Afin de promouvoir la longévité de sa console, Nintendo sort le Famicom Disk System le 21 février 1986, périphérique permettant de stocker des jeux sur disquette et de sauvegarder les parties. Disponible avec Baseball, Golf, Mahjong, Soccer, Tennis et Super Mario Bros, son arrivée est notamment soutenue par The Legend of Zelda, premier titre d’une longue saga de jeux d’action aventure dans laquelle le joueur contrôle Link, un héros devant partir à la recherche de morceaux de la Triforce dans huit donjons pour sauver la princesse du démon Ganon en arpentant une grande map avec beaucoup de liberté.

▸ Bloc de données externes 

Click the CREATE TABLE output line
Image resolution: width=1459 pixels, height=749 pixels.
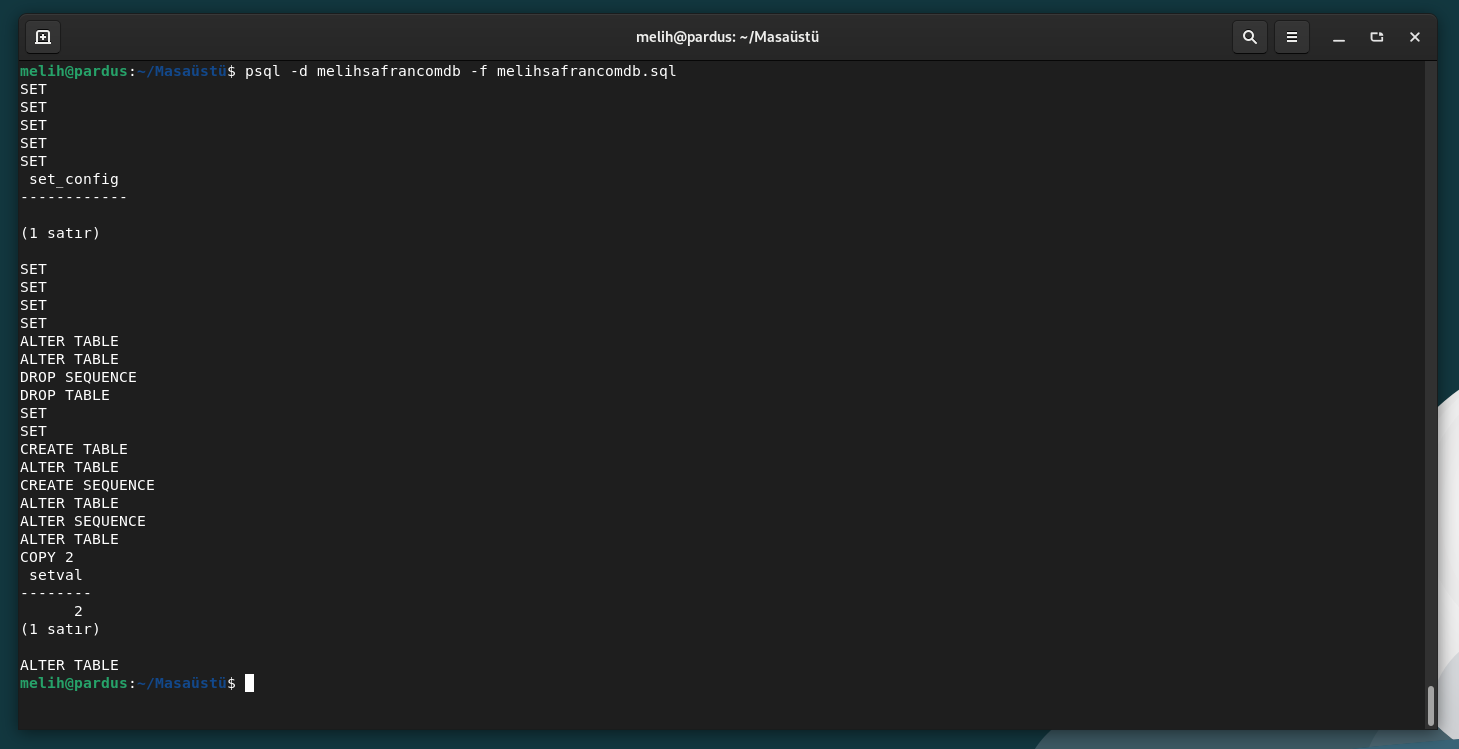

Nintendo multiplie les nouvelles licences sur Famicom Disk System avec Metroid, qui allie astucieusement la vue de côté de Super Mario Bros. et la liberté d’action de The Legend of Zelda dans un univers de science-fiction mettant en scène la première héroïne phare de l’histoire du jeu vidéo, ainsi que Kid Icarus, avec qui il partage plusieurs éléments de gameplay dans des environnements basés sur la mythologie.

De son côté, Konami propose une réponse au Ghosts’n Goblins de Capcom (jeu d’Arcade porté sur Famicom quelques mois plus tôt) avec Castlevania, jeu d’action plates-formes marquant les débuts d’une longue lignée de chasseurs de vampire allant défier Dracula tous les cent ans. Une autre saga d’anthologie inaugurée en 1986 est Dragon Quest, dont le premier épisode est considéré comme le père des J-RPG en s’inspirant fortement des jeux d’aventure textuels sur micro-ordinateurs. Développé par Yuji Horii au sein de la société Enix, il fait partie de ces jeux d’abord exclusifs au Japon avant d’être porté trois ans plus tard en Amérique du Nord sous le nom de Dragon Warrior. Parallèlement aux nouvelles licences, la Famicom commence à se doter de suites de saga à succès comme Ganbare Goemon, Super Pitfall, Super Xevious GAMP no Nazo et Mappy-Land. Super Mario Bros. n’échappe à la règle avec un deuxième épisode (plus tard connu en Occident sous le nom de Super Mario Bros. The Lost Levels) néanmoins décrié pour sa formule trop proche du précédent et son extrême difficulté.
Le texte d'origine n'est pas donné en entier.